Como outras filosofias, Advaita Vedānta aborda estas questões. É uma filosofia única. A sua singularidade consiste em:
a) a declaração que a realidade última é um princípio supremo de existência com consciência com infinitude, chamado Brahma (escrito como Brahman neste texto) que é idêntico à consciência dos seres vivos individuais chamado ātmā;
b) à relegação do universo perceptível (jagat) a uma ordem de realidade inferior.

A escritura original Hindu chamada Veda (que consiste em cerca de 20.000 mantras – hinos) é dividida em quatro compilações, chamados (a) Ṛg Veda, (b) Yajur Veda, (c) Sāma Veda e (d) Atharva Veda. Respetivamente, as partes mais antigas consistem em hinos (mantras) numa forma métrica ou poética, (b) um manual de rituais incluindo hinos em forma de prosa, (c) hinos em forma musical e (d) diversos assuntos. Juntos, estas partes são chamadas de Karma Kāṇḍa. As partes mais recentes dos Vedas, chamadas Vedānta, Upaniṣad ou Jñāna Kāṇḍa são a parte filosófica.

Karma Kāṇḍa lida com:
a) rituais e sacrifícios;
b) reverência a deidades e orações;
c) deveres, valores e a conduta da vida em harmonia com o bem-estar de todos os seres vivos, com os requisitos da sociedade e com a estrutura do universo (chamado karma);
d) meditação (upāsana) em aspetos do cosmos na forma de deidades (devatās) e no Senhor Supremo, o criador e controlador (Īśvara).

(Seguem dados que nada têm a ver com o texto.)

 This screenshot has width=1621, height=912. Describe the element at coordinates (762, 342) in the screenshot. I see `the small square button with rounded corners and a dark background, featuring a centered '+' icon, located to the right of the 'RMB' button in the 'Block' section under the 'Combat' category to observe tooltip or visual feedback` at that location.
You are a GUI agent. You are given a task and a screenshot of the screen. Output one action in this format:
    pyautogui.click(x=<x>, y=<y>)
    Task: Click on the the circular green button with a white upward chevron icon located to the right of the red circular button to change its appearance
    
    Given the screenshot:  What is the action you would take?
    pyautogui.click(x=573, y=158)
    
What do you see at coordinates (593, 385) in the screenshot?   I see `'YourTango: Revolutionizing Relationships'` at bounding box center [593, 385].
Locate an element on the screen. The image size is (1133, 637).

Existe muita literatura codificada e clarificatória chamada sūtras (aforismos), e elaborando esta, existem smṛtis. Enquanto que Brahma Sūtra lida com Upaniṣads, as outras lidam com Karma Kāṇḍa. Relacionada à secção Karma Kāṇḍa existem Dharma Śāstra Sūtras que lidam com os deveres, responsabilidades e valores a serem cultivados pelos indivíduos, Gṛhya Sūtras que lidam com assuntos familiares, Śrauta Sūtras que focam no bem-estar da sociedade, harmonia universal e paz. Existe também literatura que consistem em comentários chamados bhāṣyams e estes, por sua vez, têm uma corrente de sub-comentários. Estes que estão em forma de verso são chamados de vārtikas. Existem também trabalhos interpretativos sobre vários tópicos chamados Prakaraṇa. Todos estes juntos são chamados de Śāstra.

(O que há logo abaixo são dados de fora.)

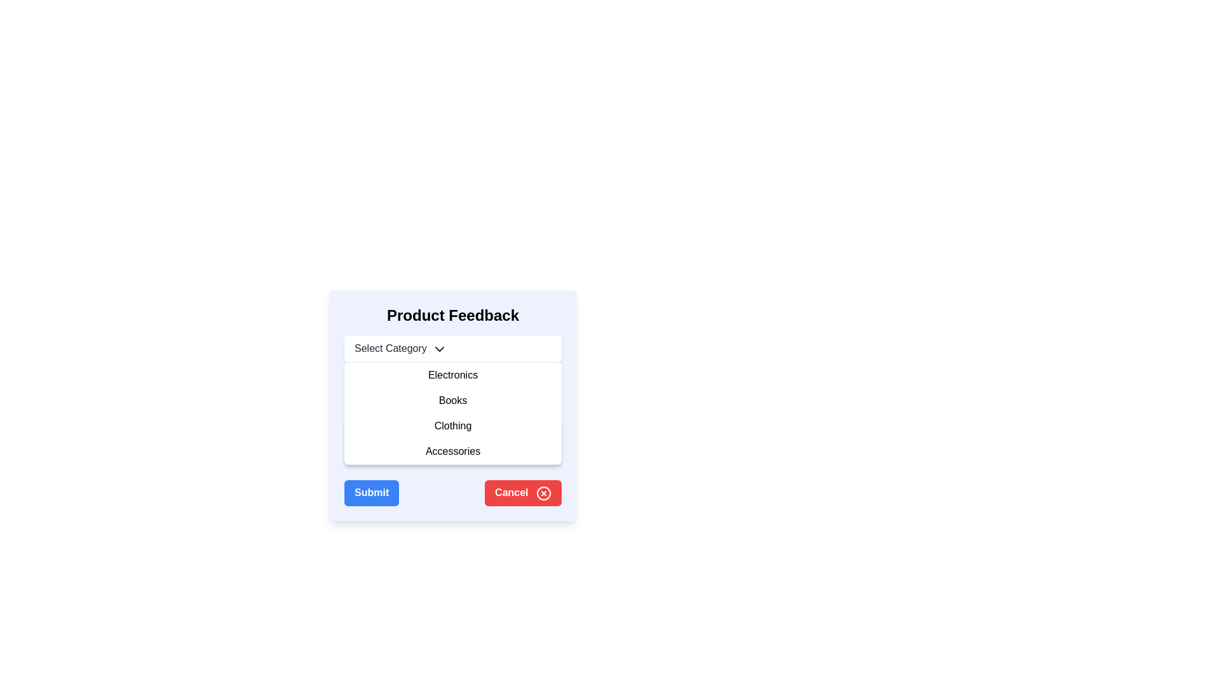 This screenshot has width=1220, height=686. What do you see at coordinates (453, 348) in the screenshot?
I see `the Dropdown menu labeled 'Select Category'` at bounding box center [453, 348].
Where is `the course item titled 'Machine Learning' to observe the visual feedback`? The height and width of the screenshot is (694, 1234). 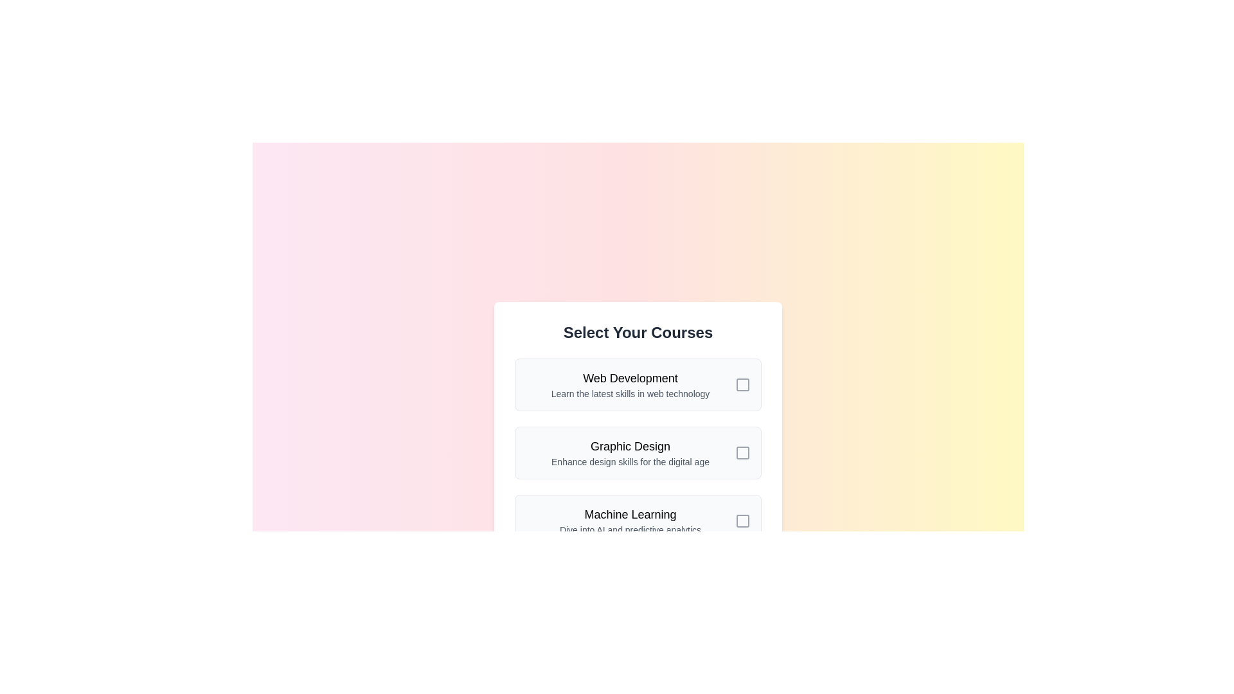
the course item titled 'Machine Learning' to observe the visual feedback is located at coordinates (638, 521).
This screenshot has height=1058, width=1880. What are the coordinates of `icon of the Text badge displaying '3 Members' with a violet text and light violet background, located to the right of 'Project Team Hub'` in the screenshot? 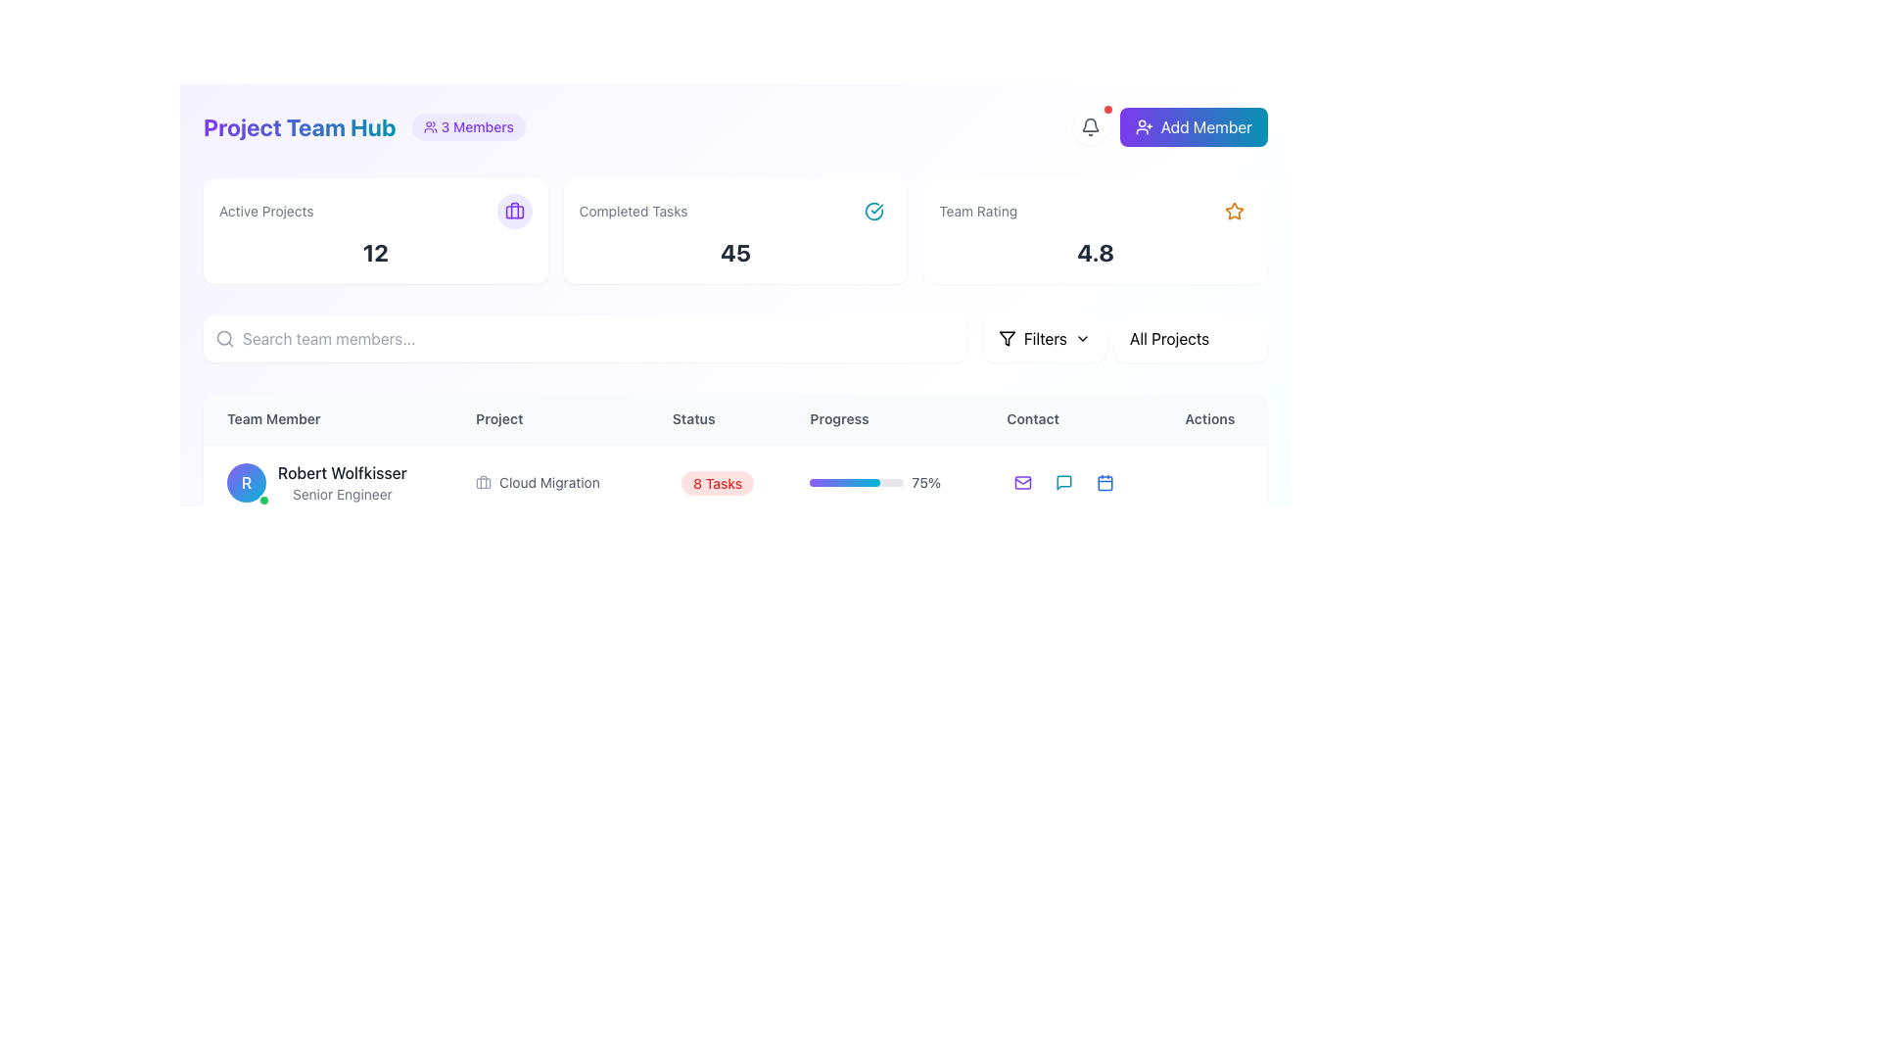 It's located at (467, 127).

A busca por Karma Kāṇḍa é a preparação para Jñāna Kāṇḍa. Karma Kāṇḍa prescreve vários tipos de karma e upāsana e menciona os benefícios mundanos correspondentes a serem obtidos, como riqueza, saúde, descendência, aquisição de poderes sobrehumanos (chamados siddhis), vida em planos superiores, etc. Quando são realizados com o propósito de obtenção de benefícios materiais são chamados de kāmya karmas. Nas fases iniciais uma pessoa realiza kāmya karmas. Mas, a seu tempo – podem ser após muitos nascimentos (chamados janmas) – uma pessoa descobre que quaisquer benefícios que kāmya karma traga são temporários. Até a vida num plano superior é, de acordo como Śāstra, temporária. A forma tola de buscar a felicidade é desenvolvendo desejo por objetos. Nenhum prazer está separado de dor. Na realidade, na maior parte do tempo, é dor. A luta e tensão em adquirir coisas, a preocupação em proteger aquilo que uma pessoa adquiriu e a mágoa quando é perdido ou deixa de existir – tudo isto não é mais do que dor. A felicidade existe apenas em escassos momentos quando alguém tem algo que deseja e o desejo por outra coisa ainda não surgiu. O desejo não tem fim. Um desejo surge após o outro. Uma pessoa anda sempre ansiosa por algo melhor. A saciedade desaparece. A lei dos retornos enfraquecidos opera. Se ir ao cinema uma vez por mês é suficiente, de início, você chega a uma altura em que quer ir diariamente e, mesmo isso, não é suficiente depois. Os seus sentidos passam por desgaste pelo prazer e uma pessoa torna-se mentalmente escrava dos objetos e fisicamente uma ruína. O meio mais sábio de ser feliz é desenvolver desapego pelos objetos (vairāgya). Vide Īśāvāsya 1 - “Proteja-se abdicando do desejo.” Vivenciando os problemas de buscar felicidade através do contacto com objetos, uma pessoa começa a pensar se é possível ter paz e felicidade permanente, Śāstra vem e diz, “Sim; é possível. Deixe os kāmya karmas e venha ao Jñāna Kāṇḍa.”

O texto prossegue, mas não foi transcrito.